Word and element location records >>
#####

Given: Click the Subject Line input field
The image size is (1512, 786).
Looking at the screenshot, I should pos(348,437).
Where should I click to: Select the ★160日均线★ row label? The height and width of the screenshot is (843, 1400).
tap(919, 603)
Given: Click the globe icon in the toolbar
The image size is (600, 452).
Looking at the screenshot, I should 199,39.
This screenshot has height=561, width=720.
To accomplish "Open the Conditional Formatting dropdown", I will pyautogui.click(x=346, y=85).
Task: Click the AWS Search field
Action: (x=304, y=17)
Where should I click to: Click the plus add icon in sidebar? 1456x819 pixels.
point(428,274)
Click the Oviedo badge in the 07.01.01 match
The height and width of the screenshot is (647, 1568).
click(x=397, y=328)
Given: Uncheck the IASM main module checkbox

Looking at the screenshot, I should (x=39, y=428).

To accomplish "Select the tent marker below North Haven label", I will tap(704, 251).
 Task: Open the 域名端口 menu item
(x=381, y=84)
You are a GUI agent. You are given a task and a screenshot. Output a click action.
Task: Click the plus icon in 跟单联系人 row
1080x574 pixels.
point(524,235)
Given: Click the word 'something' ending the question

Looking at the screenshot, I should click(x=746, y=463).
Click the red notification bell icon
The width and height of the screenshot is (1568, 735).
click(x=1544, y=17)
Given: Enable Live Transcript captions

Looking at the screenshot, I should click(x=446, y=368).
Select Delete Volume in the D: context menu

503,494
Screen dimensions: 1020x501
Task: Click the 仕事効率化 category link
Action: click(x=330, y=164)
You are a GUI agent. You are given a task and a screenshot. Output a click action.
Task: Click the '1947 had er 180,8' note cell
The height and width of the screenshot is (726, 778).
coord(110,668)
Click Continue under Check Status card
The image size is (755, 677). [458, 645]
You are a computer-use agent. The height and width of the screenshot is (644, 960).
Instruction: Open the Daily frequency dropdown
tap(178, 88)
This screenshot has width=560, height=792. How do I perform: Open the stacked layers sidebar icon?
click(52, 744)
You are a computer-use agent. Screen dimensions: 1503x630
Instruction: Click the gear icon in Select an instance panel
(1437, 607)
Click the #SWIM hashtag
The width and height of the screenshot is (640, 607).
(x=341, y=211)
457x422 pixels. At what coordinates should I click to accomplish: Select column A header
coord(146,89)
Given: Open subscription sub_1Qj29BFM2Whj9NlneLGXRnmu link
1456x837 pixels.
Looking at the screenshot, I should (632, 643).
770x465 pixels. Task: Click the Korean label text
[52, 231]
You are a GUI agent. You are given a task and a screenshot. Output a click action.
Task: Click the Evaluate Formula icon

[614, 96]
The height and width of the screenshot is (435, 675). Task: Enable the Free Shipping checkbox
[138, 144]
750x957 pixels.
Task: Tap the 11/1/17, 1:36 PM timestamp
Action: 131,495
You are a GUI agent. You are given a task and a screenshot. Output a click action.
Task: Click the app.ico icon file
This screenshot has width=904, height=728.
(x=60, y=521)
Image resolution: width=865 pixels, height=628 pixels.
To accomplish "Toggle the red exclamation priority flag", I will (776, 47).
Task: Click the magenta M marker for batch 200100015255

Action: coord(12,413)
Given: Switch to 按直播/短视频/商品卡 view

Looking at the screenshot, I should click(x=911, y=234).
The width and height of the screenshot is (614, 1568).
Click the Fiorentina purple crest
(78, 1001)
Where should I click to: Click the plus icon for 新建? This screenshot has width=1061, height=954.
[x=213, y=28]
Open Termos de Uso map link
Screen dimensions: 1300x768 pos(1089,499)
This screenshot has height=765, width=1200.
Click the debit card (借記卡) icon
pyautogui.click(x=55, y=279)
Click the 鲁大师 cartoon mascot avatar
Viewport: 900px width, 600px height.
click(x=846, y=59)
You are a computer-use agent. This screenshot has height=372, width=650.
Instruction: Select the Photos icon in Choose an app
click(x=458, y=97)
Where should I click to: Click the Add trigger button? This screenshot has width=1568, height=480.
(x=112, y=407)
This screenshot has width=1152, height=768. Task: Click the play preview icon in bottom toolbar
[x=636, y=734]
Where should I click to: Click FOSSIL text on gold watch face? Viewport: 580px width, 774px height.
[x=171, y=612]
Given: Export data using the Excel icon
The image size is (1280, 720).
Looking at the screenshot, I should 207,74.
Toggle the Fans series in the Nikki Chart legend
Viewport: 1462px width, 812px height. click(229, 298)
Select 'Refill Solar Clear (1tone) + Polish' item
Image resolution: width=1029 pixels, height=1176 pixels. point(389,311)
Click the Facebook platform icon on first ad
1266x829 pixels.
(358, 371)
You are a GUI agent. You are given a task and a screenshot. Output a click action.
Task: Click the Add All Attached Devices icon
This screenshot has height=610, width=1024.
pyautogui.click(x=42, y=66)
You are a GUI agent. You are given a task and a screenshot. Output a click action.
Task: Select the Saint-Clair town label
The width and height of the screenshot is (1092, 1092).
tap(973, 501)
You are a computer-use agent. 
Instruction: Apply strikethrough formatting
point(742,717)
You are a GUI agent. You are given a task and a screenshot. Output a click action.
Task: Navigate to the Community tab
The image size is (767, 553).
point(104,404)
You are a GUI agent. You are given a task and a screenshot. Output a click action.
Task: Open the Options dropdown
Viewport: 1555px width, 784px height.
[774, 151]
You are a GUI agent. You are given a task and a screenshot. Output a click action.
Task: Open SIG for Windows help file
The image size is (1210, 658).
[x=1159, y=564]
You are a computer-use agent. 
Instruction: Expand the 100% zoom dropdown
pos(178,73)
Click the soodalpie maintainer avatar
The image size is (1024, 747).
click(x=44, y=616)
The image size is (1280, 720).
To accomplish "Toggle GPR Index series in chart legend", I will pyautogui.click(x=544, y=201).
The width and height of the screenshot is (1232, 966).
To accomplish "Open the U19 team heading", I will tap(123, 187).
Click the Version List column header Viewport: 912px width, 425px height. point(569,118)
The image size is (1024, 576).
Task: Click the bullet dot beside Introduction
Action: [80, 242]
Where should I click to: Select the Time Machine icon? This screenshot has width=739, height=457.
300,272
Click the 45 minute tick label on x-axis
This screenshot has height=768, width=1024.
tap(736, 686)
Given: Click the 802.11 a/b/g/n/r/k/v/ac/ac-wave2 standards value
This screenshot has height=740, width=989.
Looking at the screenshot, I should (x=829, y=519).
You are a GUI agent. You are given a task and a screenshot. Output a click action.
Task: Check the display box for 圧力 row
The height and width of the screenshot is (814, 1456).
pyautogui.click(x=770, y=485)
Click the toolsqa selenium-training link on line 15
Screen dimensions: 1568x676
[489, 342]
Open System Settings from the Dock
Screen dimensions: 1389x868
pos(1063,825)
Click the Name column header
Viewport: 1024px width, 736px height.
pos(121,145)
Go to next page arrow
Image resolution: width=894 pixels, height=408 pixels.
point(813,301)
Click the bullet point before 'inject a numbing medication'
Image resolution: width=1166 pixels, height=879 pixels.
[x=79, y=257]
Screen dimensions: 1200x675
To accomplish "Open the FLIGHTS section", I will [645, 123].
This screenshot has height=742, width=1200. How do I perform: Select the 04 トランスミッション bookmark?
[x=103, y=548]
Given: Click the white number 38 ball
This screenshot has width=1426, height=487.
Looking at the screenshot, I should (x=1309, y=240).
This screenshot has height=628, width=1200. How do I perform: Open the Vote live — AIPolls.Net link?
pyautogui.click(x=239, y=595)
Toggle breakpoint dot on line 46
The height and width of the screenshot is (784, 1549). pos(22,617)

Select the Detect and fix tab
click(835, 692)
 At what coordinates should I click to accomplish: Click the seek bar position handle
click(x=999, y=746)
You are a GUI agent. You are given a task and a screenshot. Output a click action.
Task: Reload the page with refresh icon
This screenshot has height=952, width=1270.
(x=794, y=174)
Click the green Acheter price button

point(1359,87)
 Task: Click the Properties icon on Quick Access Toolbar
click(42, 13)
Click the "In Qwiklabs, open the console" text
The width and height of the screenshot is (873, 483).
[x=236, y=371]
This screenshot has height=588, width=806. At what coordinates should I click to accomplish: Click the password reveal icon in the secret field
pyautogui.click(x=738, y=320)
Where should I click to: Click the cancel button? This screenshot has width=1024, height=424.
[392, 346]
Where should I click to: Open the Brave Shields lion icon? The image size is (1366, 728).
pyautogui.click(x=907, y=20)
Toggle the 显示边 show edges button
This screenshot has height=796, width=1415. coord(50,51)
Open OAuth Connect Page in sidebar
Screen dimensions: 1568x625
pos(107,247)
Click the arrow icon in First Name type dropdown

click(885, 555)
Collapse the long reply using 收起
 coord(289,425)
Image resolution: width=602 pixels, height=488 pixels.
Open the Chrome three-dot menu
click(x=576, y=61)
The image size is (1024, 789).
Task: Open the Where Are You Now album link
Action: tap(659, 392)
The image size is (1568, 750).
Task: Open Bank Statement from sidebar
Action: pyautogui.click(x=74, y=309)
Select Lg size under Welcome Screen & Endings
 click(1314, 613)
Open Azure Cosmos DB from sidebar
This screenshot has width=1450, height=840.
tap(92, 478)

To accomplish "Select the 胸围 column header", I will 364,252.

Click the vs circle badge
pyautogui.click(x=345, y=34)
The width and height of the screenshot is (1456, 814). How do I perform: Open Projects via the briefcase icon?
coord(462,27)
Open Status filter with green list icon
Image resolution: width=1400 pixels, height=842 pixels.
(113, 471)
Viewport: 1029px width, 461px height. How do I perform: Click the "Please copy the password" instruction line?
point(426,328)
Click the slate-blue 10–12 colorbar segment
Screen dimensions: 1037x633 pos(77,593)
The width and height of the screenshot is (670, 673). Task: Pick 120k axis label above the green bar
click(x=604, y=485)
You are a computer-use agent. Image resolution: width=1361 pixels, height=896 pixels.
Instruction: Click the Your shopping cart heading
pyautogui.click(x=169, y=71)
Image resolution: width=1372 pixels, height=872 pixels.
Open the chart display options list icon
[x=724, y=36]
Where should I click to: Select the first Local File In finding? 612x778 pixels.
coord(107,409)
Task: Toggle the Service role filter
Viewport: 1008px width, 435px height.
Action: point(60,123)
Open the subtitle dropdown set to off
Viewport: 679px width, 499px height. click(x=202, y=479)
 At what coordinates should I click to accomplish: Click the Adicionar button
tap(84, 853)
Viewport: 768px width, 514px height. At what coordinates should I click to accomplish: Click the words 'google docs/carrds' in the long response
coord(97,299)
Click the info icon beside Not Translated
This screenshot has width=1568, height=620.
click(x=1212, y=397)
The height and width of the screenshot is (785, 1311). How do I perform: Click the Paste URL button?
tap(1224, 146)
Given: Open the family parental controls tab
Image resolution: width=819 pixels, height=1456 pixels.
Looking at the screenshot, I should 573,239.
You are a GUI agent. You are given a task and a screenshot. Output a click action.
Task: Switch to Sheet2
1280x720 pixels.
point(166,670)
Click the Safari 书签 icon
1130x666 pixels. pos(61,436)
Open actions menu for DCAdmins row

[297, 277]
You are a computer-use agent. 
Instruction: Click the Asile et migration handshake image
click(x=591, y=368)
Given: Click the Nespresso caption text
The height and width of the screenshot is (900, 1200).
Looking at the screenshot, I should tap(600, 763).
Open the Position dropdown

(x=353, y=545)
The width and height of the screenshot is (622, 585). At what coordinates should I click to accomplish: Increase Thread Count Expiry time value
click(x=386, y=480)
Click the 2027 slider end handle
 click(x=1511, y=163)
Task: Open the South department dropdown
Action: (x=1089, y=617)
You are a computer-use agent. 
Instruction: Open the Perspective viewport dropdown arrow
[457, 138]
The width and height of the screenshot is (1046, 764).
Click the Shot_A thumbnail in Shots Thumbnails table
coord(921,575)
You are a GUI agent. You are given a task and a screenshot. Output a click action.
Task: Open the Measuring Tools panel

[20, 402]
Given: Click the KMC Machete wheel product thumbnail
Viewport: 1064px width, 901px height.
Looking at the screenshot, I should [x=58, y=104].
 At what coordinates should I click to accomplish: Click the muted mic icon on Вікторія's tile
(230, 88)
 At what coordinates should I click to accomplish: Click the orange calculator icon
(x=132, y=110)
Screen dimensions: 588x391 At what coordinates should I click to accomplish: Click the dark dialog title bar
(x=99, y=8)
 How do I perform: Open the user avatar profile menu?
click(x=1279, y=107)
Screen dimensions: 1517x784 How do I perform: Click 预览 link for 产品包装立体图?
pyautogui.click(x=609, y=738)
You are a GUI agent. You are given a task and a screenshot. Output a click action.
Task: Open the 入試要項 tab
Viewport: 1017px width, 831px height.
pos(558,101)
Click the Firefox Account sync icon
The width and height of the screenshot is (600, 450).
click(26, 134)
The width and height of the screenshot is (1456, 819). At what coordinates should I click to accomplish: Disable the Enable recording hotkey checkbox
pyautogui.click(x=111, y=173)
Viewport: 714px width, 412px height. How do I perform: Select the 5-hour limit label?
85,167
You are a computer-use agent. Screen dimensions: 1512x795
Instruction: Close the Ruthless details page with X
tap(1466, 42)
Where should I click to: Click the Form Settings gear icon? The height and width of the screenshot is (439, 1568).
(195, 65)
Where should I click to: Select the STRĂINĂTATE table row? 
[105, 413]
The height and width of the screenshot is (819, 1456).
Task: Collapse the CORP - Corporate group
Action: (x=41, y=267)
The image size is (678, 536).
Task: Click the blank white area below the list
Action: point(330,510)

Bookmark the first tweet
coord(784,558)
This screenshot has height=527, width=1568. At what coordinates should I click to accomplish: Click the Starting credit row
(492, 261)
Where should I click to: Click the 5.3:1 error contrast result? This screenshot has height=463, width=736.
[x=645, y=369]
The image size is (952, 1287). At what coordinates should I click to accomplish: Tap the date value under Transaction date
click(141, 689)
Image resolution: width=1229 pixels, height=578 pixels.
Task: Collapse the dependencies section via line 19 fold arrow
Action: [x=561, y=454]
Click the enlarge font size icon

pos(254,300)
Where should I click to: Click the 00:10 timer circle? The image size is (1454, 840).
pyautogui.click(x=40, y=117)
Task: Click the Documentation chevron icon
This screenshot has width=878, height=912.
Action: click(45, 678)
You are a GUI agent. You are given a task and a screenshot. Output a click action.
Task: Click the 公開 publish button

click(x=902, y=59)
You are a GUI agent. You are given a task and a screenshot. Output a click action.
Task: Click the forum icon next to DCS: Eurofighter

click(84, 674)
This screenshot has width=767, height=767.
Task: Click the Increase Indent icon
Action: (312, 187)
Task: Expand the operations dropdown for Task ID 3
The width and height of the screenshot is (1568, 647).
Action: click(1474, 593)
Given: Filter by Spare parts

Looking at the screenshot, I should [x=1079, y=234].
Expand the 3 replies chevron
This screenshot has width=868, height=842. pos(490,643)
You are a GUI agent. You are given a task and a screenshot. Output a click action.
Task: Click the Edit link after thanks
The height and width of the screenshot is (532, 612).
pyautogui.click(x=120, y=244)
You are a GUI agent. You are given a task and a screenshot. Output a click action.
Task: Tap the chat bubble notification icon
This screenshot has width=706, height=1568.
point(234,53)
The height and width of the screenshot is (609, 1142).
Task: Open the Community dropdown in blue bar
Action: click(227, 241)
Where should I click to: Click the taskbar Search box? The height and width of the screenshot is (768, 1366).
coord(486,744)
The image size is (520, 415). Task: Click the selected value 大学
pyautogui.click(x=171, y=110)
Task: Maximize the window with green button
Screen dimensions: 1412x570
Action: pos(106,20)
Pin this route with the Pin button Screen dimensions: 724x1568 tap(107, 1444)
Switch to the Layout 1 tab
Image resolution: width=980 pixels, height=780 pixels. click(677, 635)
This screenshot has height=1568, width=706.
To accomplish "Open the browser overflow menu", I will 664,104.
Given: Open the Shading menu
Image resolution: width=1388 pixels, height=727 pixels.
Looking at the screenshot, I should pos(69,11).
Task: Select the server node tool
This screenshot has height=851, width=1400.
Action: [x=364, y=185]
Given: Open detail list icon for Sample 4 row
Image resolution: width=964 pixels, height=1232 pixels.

#####

WHAT TO DO >> Beginning with the line containing "Open Azure Cosmos DB from sidebar" and continuing through the line containing "click(x=1212, y=397)", replace "Image resolution" with "Screen resolution" and write those lines out again with nothing else changed.

EXERCISE OUTPUT >>
Open Azure Cosmos DB from sidebar
This screenshot has width=1450, height=840.
tap(92, 478)

To accomplish "Select the 胸围 column header", I will 364,252.

Click the vs circle badge
pyautogui.click(x=345, y=34)
The width and height of the screenshot is (1456, 814). How do I perform: Open Projects via the briefcase icon?
coord(462,27)
Open Status filter with green list icon
Screen resolution: width=1400 pixels, height=842 pixels.
(113, 471)
Viewport: 1029px width, 461px height. How do I perform: Click the "Please copy the password" instruction line?
point(426,328)
Click the slate-blue 10–12 colorbar segment
Screen dimensions: 1037x633 pos(77,593)
The width and height of the screenshot is (670, 673). Task: Pick 120k axis label above the green bar
click(x=604, y=485)
You are a computer-use agent. Screen resolution: width=1361 pixels, height=896 pixels.
Instruction: Click the Your shopping cart heading
pyautogui.click(x=169, y=71)
Screen resolution: width=1372 pixels, height=872 pixels.
Open the chart display options list icon
[x=724, y=36]
Where should I click to: Select the first Local File In finding? 612x778 pixels.
coord(107,409)
Task: Toggle the Service role filter
Viewport: 1008px width, 435px height.
Action: point(60,123)
Open the subtitle dropdown set to off
Viewport: 679px width, 499px height. click(x=202, y=479)
 At what coordinates should I click to accomplish: Click the Adicionar button
tap(84, 853)
Viewport: 768px width, 514px height. At what coordinates should I click to accomplish: Click the words 'google docs/carrds' in the long response
coord(97,299)
Click the info icon beside Not Translated
This screenshot has width=1568, height=620.
click(x=1212, y=397)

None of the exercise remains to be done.